As described in more detail below, through the signal receiving unit 122, the living object determining unit 124 is able to receive a physiological signal with respect to the scattered light, i.e., a photoplethysmography (PPG) signal. A few of research reports and/or literatures have indicated that, the PPG signal measured from a living object commonly carries with some special frequency-domain physiological characteristics. Therefore, after applying at least one signal analyzing process to the PPG signal, the living object determining unit 124 can determine whether at least one physiological characteristic of living object is carried by the PPG signal or not, thereby recognizing the subject 2 as one living object or one non-living object. The forgoing physiological characteristic is the frequency-domain physiological characteristic. In an exemplarily embodiment, the said time-domain physiological characteristic is a specific waveform feature of living object that is carried by the physiological signal. In general, before extracting the frequency-domain physiological characteristic from the PPG signal, the living object determining unit 124 must complete a time domain signal processing of the PPG signal, like a signal processing using Singular Spectrum Analysis (SSA) or a signal processing using Normalized Least Mean Square (NLMS).
On the other hand, after finishing a frequency domain signal processing of the PPG signal, at least one frequency-domain physiological characteristic can be extracted from the post-processed PPG signal by the living object determining unit 124. From example, the time domain signal processing is a signal processing using Fast Fourier Transform (FFT) or a signal processing using Short-Time Fourier Transform (STFT). In an exemplarily embodiment, the said frequency-domain physiological characteristic is a periodic heartbeat, such that the living object determining unit 124 can therefore recognize the subject 2 as one living object or one non-living object through the periodic heartbeat.
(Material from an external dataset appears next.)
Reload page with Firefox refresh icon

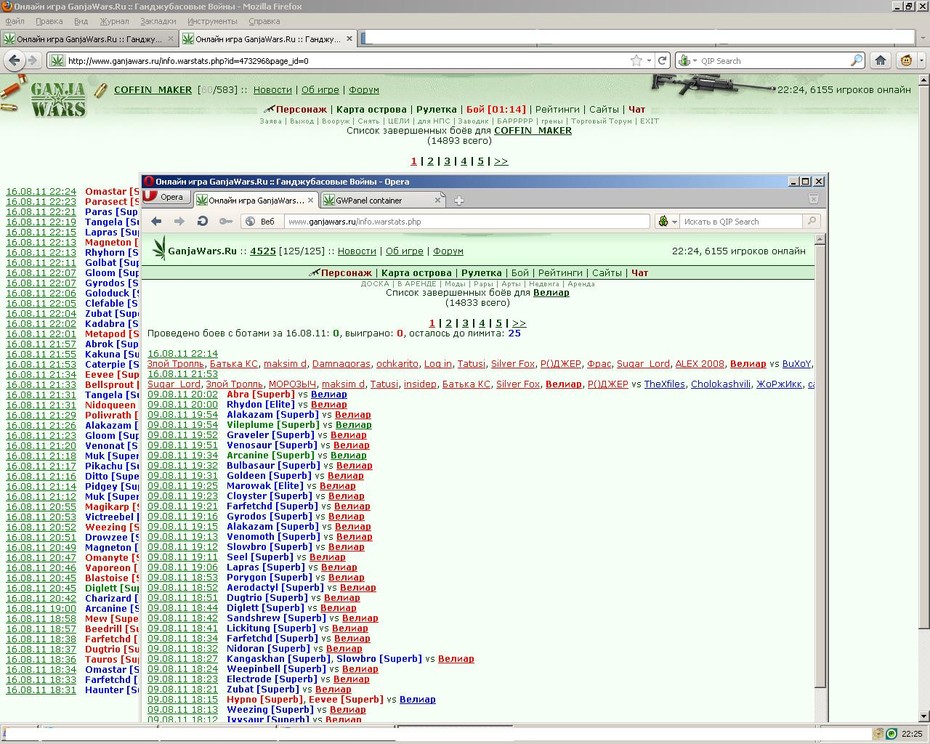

The living object determining unit 124 is helpful in calibration and/or enhancement of the measurement accuracy of the non-contact physiological signal measuring device 1. As described in more detail below, in the case of a user taking this non-contact physiological signal measuring device 1 and then making the light sensing unit 11 face a non-living object, the living object determining unit 124 will immediately know that the light sensing unit 11 is facing a non-living object. Accordingly, the alarming unit 16 coupled to the living object determining unit 124 is configured for showing a warning information in case of the subject 2 being recognized as one non-living object by the living object determining unit 124. The forgoing warning information can be presented by a form of light, sound, text, or image. In addition, the data outputting unit 10 can also be configured to send out the warning information.
The above description is made on embodiments of the non-contact physiological signal measuring device according to the present invention. However, the embodiments are not intended to limit scope of the present invention, and all equivalent implementations or alterations within the spirit of the present invention still fall within the scope of the present invention.